Comparison to Mish activation

ml-research / rational_activations

Rational Activation Functions - Replacing Padé Activation Units

MIT License

63 stars 13 forks source link

Comparison to Mish activation #9

Open kayuksel opened 3 years ago

kayuksel commented 3 years ago

Mish is the current most popular activation function. Thus, it would be good if you can also compare with it.

k4ntz commented 3 years ago

Yes, we want to compare to it too, I'll upload updated graphs soon.

kayuksel commented 3 years ago

@k4ntz It performed better than Mish in my case (also RL-like)

kayuksel commented 3 years ago

Any tips on how to active? I used kaiminguniform for Linear layers.

k4ntz commented 3 years ago

Hi @kayuksel, thanks for these info ! Could you share some graph or link to result (even draft) showing that. We are also working for comparison against GeLU in transformers. For the initialisation, you can use xavier as in our imagenet classification task (https://github.com/ml-research/rational_sl/blob/main/imagenet/train_imagenet.py) and cifar (https://github.com/ml-research/rational_sl/blob/main/cifar/train.py). If I remember correctly, it empirically works better than kaiming (for big nets). Please share any other result you might have !

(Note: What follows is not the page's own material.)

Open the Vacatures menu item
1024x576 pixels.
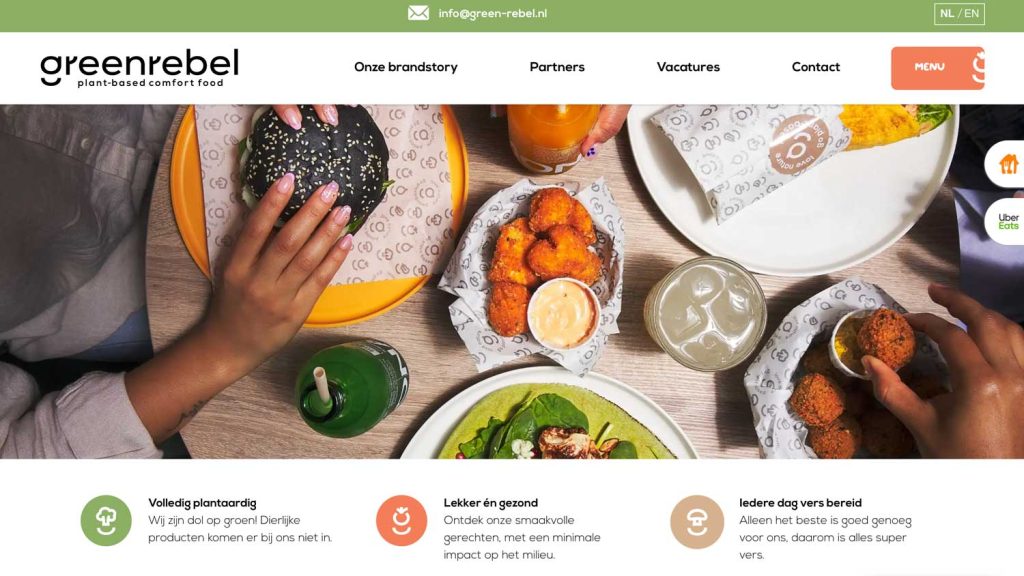coord(688,67)
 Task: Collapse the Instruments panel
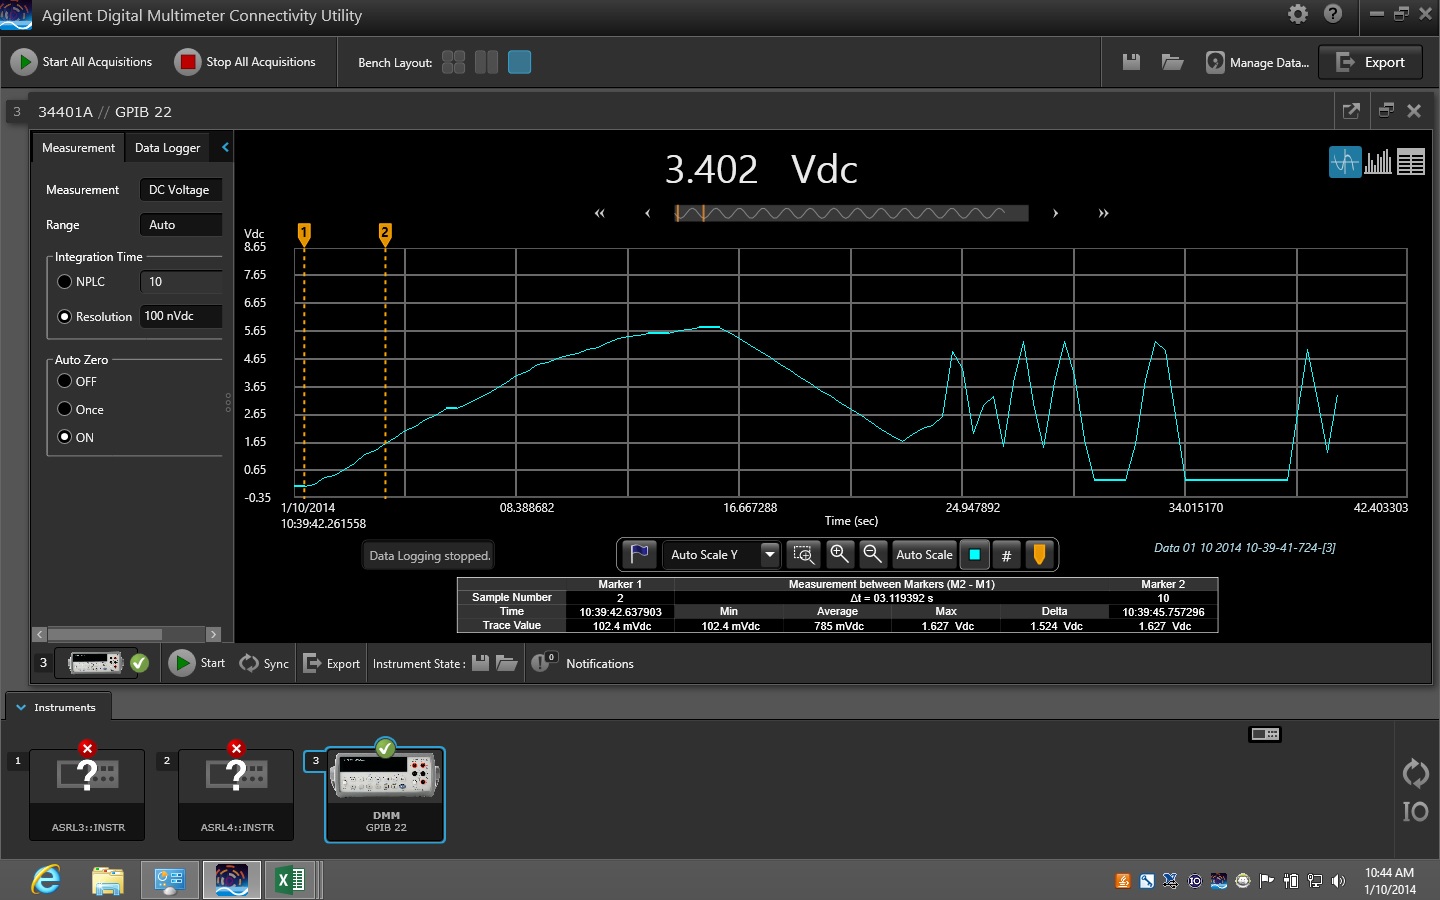pyautogui.click(x=21, y=707)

kayuksel commented 3 years ago

@k4ntz I can provide the learning curves using both but I am unable to provide a draft publication yet as it is patent-pending. Thanks for suggesting the initialization function, I will then also try with that.

kayuksel commented 3 years ago

@k4ntz FYI, my case is an adversarial setting so it is important that it re-adapt itself continuously. Thus, having also adaptable activation functions (besides the network itself) may be good in that sense.

Also, I prefer the network to overfit so the generalization is not a major concern (in case using an adaptable activation function may increase the chance of over-fitting for the model for certain tasks)

k4ntz commented 3 years ago

Yes, using such activation functions provides the network with more modelling capacities, the transformation of the manifold through the layers might be more accurate if needed. I don't think Rational AFs overfit per se, but if they are used in network cherry pick to well perform at a task, this additional modelling power provides overfitting. We are also working on pruning rational nets. Whenever results are available, they will be provided. :)